In this paper, the provincial monthly mean wind speed data were homogenized using two methods, the penalized maximal t test (PMT) and the penalized maximal F test (PMF), and achieved a reasonable correction result. However, the erroneous judgment of the position of some breakpoints in the wind speed series could occur due to different artificial experience or lack of detailed station metadata information in data processing, and introduce bias in the sequence correction. In addition, the wind speed data did not have a normal probability distribution; standardization was carried out for the detected series before homogenization in order to force the values to approach a normal distribution.

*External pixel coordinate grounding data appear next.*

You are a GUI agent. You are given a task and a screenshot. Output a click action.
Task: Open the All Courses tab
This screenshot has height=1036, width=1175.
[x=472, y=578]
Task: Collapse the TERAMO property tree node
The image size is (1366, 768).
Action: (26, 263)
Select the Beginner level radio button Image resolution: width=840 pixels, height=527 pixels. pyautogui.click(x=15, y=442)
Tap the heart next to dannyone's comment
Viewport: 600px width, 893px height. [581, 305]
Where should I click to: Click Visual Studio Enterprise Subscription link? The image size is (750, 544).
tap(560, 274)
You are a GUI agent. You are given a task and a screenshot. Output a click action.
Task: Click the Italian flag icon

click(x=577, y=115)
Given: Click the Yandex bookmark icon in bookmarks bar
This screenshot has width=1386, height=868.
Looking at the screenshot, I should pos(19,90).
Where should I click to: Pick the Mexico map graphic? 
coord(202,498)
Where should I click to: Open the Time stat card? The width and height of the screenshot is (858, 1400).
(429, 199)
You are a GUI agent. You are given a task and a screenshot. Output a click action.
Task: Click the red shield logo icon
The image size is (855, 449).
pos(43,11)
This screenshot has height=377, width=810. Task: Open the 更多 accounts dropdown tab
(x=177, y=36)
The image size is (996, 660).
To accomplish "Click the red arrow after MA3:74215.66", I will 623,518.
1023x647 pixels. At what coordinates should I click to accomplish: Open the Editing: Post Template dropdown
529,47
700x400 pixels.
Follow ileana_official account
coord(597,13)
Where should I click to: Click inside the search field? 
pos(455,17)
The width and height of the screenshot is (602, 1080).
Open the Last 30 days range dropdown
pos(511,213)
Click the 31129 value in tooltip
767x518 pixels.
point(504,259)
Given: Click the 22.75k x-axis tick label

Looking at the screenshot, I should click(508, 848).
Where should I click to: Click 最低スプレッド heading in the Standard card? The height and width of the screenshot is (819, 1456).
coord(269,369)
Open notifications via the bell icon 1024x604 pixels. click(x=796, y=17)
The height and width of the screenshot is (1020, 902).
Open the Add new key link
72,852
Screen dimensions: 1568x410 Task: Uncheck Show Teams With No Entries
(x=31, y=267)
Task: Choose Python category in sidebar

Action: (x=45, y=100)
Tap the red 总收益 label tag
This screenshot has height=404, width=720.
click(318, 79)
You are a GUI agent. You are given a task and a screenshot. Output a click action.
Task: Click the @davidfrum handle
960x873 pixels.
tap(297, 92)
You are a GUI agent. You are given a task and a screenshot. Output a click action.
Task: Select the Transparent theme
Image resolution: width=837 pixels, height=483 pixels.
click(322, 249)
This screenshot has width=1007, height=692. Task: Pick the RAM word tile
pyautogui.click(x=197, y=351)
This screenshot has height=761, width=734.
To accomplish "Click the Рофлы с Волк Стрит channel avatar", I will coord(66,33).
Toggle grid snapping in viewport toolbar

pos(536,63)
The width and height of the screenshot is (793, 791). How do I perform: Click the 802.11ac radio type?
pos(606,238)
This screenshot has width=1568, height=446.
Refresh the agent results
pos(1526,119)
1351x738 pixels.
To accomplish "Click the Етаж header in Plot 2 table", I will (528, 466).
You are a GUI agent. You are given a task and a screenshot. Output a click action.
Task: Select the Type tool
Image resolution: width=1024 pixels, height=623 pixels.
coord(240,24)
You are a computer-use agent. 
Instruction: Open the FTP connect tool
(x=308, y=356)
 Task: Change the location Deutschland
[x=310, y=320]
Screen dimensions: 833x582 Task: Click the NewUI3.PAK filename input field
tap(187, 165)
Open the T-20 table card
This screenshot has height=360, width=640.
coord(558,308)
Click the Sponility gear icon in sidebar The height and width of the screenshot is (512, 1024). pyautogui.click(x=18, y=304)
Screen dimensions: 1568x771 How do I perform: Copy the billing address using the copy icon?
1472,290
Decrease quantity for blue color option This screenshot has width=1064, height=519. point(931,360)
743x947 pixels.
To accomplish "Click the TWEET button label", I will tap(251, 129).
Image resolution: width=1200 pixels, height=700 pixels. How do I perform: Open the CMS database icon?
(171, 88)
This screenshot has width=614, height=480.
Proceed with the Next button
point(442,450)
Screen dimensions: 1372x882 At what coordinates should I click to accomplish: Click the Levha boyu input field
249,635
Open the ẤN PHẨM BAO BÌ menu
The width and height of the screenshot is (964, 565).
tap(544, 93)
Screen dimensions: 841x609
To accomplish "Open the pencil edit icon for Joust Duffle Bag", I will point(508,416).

The properties of this distribution are not fully consistent with the statistical hypothesis in the homogeneity test. Consequently, the adjusted monthly mean surface wind speed data can only be defined as “relatively homogeneous data,” rather than “absolute one.” However, from the perspective of application, the quality of climate data in Tianjin was greatly improved by homogenization in this study, and reduced some uncertainties for business and scientific applications.